Todd Lewis is one of the Saskatchewan producers dealing with the frustration and stress of a late 2019 harvest.
His farm roughly 35 kilometres south of Regina saw thunderstorms on Wednesday, forcing harvest to come to a halt. Rain kept him out of the field on Thursday and the forecast doesn’t look promising for the following few days.
“There’s such a large area that hasn’t been combined,” said Lewis, who is also the president of the Agricultural Producers Association of Saskatchewan (APAS).
With each passing day, producers’ stress levels increase, he said.
He’s encouraging family members, friends and neighbours to recognize the signs of deteriorating mental health. Farmers can feel isolated due to geography, but also because of long hours in a solitary environment like the inside of a combine, he said.
“Some people get into the situation where they feel entrapped and it’s not going to get any better,” Lewis said.
It’s been a particularly challenging year for farmers after one of the driest springs on record hurt crop maturation. Now the opposite problem — wet weather — is delaying harvest.
“Talk to people. There’s lots of help out there,” the APAS president said.

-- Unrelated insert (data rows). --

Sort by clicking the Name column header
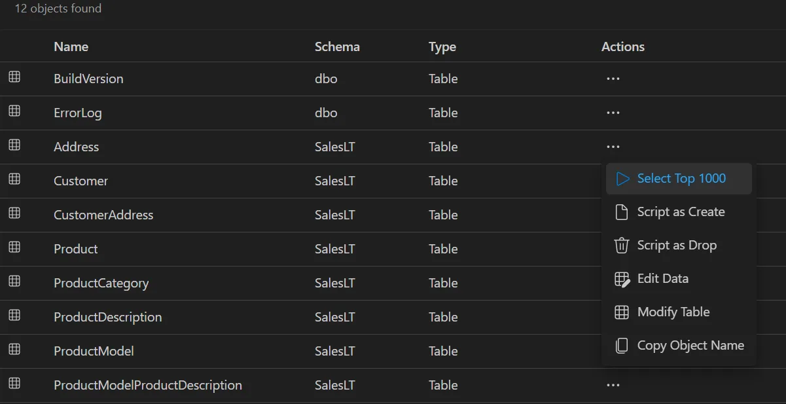The width and height of the screenshot is (786, 404). tap(71, 46)
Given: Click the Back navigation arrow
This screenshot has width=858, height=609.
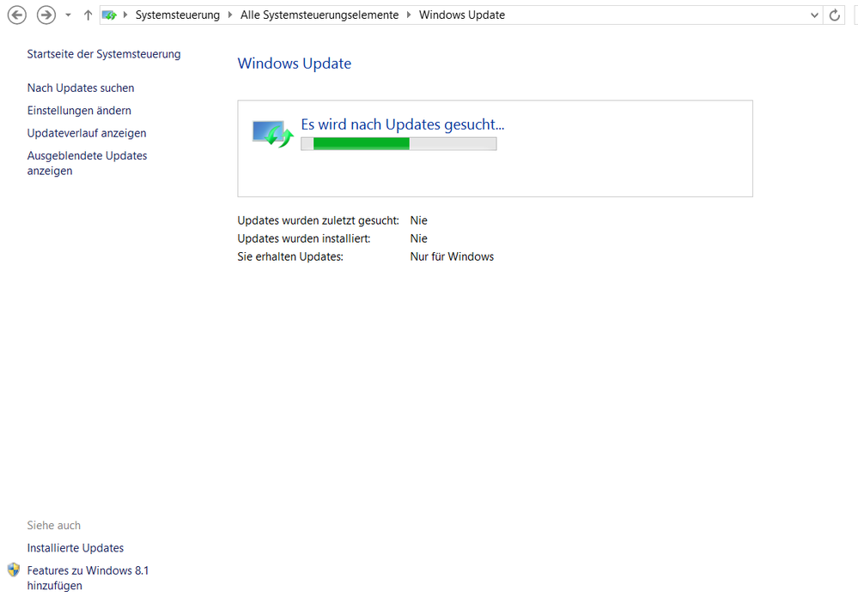Looking at the screenshot, I should pyautogui.click(x=16, y=15).
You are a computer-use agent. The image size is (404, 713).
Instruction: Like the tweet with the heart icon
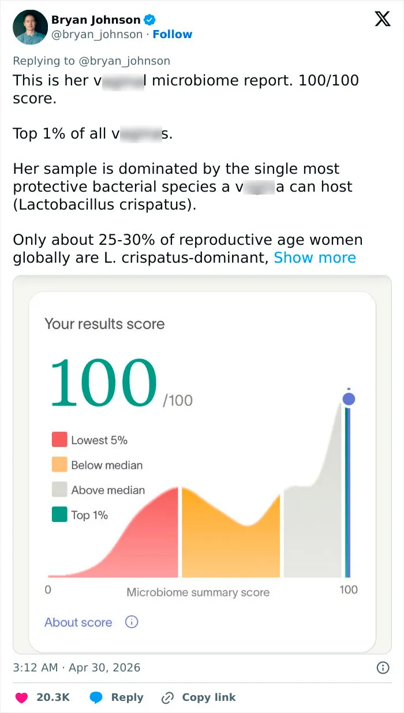coord(21,697)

Calls to Saskatchewan Farm Stress Line spiked in the spring. While call numbers aren’t available for the current fiscal quarter, weather is expected to weigh on the mental health of the average farmer.

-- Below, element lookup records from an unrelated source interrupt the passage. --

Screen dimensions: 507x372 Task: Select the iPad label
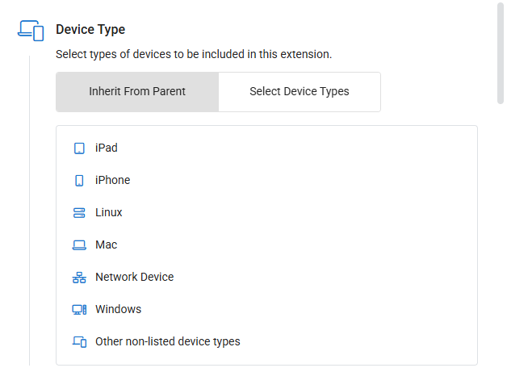point(106,148)
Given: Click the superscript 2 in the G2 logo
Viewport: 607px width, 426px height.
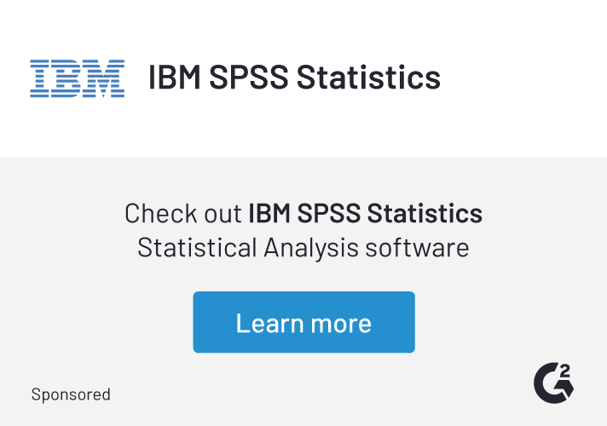Looking at the screenshot, I should click(x=566, y=372).

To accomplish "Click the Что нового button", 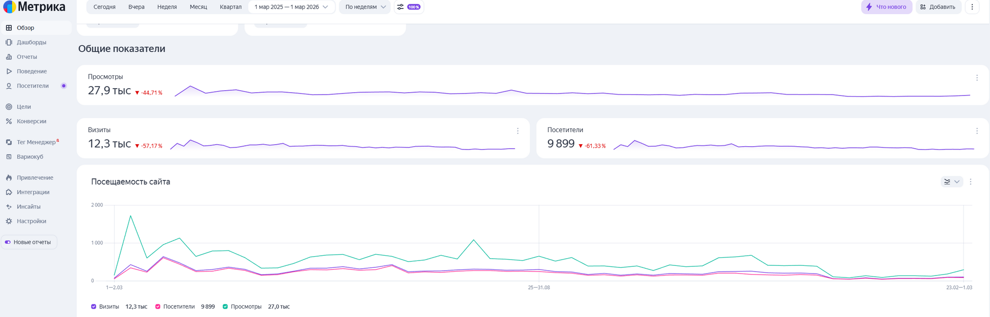I will [x=887, y=7].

“He’s the CEO of a big corporation — his own farm — so he’s having to make a lot of difficult decisions,” said John McFadyen, executive director of Mobile Crisis Services, which operates the stress line.
Those difficult decisions, McFadyen said, include determining when to harvest crops or how to deal with extra expenses like grain drying.
During the 2018-19 fiscal year, the Farm Stress Line received just over 750 calls — more than twice the number of calls from the year before.
The Farm Stress Line operates 24 hours per day, seven days per week. The confidential, toll-free line is 1-800-667-4442.